Rep. Adam Kinzinger, one of former President Donald Trump's most outspoken critics, announced Friday that he will not be seeking reelection in 2022.
This past year, Kinzinger received particular attention for being one of 10 House Republicans to vote in favor of impeaching Trump for his role in inciting the Jan. 6 Capitol riots and as one of two Republicans to sit on the committee to investigate the Capitol attacks, alongside fellow GOP rep. Liz Cheney.
Now, he joins Ohio's Anthony Gonzalez in stepping away from Congress, choosing not to battle it out in the 2022 elections. In a five-minute video statement posted to Twitter, Kinzinger explained his decision not to seek reelection, recalling a time during his first campaign where he made a promise to himself: "I also remember during that campaign saying that if I ever thought it was time to move on from Congress, I would," he said. "And that time is now."

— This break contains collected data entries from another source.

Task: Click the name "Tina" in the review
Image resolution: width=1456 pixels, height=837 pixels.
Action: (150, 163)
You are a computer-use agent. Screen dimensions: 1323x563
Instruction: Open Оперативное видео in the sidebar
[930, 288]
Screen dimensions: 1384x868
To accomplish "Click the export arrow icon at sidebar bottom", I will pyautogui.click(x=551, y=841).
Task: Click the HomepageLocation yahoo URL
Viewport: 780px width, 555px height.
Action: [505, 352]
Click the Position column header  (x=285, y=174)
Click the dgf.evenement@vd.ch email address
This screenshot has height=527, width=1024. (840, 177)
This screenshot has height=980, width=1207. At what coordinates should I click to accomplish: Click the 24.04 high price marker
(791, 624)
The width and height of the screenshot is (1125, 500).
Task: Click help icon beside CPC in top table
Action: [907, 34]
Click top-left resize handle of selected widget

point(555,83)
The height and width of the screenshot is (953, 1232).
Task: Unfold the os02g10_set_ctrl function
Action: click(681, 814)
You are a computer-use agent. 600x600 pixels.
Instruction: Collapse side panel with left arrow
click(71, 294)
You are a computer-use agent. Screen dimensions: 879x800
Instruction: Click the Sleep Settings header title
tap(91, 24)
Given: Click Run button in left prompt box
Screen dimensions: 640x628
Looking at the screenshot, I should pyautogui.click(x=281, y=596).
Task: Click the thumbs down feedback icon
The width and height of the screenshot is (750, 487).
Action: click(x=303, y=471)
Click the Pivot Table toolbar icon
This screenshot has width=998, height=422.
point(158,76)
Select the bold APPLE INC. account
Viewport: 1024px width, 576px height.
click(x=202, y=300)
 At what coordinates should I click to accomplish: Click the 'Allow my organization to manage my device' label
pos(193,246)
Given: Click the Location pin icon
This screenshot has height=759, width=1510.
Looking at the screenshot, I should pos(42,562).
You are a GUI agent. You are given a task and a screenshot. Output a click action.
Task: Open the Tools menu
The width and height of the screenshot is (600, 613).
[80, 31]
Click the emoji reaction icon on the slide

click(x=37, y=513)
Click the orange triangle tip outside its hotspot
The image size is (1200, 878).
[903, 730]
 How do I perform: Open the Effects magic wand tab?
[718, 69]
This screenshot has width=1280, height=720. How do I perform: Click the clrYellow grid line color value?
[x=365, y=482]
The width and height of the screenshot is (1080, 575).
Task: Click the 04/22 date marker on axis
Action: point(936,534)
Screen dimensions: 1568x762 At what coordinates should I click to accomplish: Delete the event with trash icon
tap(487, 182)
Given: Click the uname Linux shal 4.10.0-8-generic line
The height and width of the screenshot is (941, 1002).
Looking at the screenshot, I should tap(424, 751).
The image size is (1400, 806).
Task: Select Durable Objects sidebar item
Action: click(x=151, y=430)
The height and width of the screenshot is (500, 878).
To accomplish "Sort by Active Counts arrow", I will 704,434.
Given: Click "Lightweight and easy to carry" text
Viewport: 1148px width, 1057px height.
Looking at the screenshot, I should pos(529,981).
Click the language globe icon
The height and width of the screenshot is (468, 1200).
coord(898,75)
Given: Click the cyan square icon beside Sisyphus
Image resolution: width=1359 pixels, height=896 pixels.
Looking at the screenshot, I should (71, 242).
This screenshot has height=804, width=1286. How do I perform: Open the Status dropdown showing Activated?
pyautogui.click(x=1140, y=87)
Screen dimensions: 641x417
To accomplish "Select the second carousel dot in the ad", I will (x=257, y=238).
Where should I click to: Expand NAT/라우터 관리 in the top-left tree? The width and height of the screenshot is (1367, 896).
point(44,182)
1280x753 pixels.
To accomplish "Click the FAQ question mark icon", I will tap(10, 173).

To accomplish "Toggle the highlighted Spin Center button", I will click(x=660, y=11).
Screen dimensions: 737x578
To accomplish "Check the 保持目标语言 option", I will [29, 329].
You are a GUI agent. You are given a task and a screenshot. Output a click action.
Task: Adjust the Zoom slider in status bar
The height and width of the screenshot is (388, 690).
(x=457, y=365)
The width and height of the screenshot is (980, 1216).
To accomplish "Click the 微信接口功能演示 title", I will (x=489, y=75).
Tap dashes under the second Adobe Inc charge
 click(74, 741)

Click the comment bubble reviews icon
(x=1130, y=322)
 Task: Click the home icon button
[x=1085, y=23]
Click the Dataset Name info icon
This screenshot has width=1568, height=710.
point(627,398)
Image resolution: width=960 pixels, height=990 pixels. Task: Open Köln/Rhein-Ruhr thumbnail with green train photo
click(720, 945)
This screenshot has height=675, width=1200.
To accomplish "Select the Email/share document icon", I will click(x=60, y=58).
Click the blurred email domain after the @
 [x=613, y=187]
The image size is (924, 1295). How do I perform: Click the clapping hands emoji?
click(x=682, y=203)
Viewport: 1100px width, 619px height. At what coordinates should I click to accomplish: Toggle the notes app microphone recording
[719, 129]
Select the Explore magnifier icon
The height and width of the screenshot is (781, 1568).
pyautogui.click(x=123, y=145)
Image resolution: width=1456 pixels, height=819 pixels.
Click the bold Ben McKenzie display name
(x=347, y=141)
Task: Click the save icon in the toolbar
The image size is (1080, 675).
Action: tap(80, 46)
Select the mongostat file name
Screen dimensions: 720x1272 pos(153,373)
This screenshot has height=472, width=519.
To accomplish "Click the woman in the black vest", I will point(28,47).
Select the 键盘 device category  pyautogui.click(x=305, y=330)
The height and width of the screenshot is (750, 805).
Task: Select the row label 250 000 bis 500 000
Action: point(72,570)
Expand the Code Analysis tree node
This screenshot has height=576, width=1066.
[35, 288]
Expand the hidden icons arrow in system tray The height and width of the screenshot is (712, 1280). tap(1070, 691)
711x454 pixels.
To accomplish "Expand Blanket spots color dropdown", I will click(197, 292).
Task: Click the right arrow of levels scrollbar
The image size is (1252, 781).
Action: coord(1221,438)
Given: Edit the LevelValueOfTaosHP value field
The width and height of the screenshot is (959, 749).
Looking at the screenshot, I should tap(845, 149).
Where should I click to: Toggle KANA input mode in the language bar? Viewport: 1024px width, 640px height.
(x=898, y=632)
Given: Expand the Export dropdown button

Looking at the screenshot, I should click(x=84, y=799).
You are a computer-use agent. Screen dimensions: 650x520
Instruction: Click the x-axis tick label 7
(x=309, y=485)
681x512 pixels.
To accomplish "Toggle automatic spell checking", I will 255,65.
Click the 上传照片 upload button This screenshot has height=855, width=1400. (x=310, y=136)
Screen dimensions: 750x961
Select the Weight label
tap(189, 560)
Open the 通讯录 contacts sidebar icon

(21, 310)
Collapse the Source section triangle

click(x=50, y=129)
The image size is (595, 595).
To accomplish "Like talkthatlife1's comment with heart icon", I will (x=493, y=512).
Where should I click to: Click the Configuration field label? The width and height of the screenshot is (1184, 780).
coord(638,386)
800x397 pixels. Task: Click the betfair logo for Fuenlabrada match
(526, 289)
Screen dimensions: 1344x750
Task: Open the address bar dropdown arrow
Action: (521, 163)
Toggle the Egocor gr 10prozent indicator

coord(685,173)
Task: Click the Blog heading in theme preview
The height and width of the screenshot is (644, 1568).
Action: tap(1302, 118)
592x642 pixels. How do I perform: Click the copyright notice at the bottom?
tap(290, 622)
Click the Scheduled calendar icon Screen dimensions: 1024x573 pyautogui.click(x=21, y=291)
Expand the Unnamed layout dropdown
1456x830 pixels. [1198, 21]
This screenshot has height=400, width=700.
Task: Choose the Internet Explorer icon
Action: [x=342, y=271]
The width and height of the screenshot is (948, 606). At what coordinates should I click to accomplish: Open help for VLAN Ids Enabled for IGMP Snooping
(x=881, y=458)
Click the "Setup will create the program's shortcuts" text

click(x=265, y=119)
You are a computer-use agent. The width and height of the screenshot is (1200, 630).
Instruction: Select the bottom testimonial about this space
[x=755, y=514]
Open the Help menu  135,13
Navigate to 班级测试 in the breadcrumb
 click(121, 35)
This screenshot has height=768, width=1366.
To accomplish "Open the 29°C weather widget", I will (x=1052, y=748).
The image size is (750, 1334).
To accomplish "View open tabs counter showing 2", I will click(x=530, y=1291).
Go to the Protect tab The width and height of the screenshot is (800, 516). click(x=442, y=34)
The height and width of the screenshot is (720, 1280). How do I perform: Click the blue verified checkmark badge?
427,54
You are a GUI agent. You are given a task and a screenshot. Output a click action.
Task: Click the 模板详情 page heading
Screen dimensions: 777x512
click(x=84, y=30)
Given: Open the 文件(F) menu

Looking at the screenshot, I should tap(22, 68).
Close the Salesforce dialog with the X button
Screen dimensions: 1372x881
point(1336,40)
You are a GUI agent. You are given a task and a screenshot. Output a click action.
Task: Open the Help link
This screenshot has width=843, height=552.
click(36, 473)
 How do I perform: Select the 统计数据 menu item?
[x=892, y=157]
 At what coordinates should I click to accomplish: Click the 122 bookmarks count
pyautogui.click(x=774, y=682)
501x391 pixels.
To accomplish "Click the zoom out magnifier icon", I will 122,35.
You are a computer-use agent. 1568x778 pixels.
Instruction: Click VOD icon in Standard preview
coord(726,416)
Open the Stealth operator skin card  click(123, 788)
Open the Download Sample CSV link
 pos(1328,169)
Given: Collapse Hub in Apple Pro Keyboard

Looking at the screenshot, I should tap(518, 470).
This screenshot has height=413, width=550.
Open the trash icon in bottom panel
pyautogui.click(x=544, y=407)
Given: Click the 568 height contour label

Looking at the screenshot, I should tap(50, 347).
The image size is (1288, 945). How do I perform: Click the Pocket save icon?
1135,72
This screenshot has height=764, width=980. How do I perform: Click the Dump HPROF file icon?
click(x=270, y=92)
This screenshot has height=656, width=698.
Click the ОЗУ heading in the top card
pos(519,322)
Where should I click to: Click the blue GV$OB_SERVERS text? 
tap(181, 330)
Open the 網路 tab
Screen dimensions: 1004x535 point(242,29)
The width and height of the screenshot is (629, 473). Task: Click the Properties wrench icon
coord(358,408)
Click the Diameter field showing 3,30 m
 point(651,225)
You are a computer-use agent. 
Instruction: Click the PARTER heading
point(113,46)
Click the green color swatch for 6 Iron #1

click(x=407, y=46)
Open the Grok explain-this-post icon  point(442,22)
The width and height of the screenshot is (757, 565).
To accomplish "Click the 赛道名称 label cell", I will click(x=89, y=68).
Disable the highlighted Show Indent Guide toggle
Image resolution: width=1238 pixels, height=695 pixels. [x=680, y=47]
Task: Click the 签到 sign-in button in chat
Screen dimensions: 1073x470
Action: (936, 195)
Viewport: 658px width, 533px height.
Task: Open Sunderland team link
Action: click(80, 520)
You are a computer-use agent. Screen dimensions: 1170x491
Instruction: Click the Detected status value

But the redistribution of congressional maps likely also played a large part in his decision.
Kinzinger, a Republican from Illinois, has served in Congress since 2010 – initially as the representative for the state's 11th congressional district, and later its 16th congressional district following a merger between the two. But a similar electoral rezoning on Thursday night essentially quashed Kinzinger's chances of a seventh term, with Illinois Democrats adopting a new congressional map that eliminated the Republican-majority district he has represented for a decade.
And while Kinzinger said he stands "tall and proud" for sticking to his convictions throughout his political career, he also shared criticisms of his party.
Kinzinger has been vocal about misinformation spread by his colleagues – in particular, those who continue to tout QAnon conspiracy theories – and echoed his discontentment with fellow party members in his statement.
"My disappointment in the leaders that don't lead is huge," he said. "The battlefield must be broader and the truth needs to reach the American people across the whole country."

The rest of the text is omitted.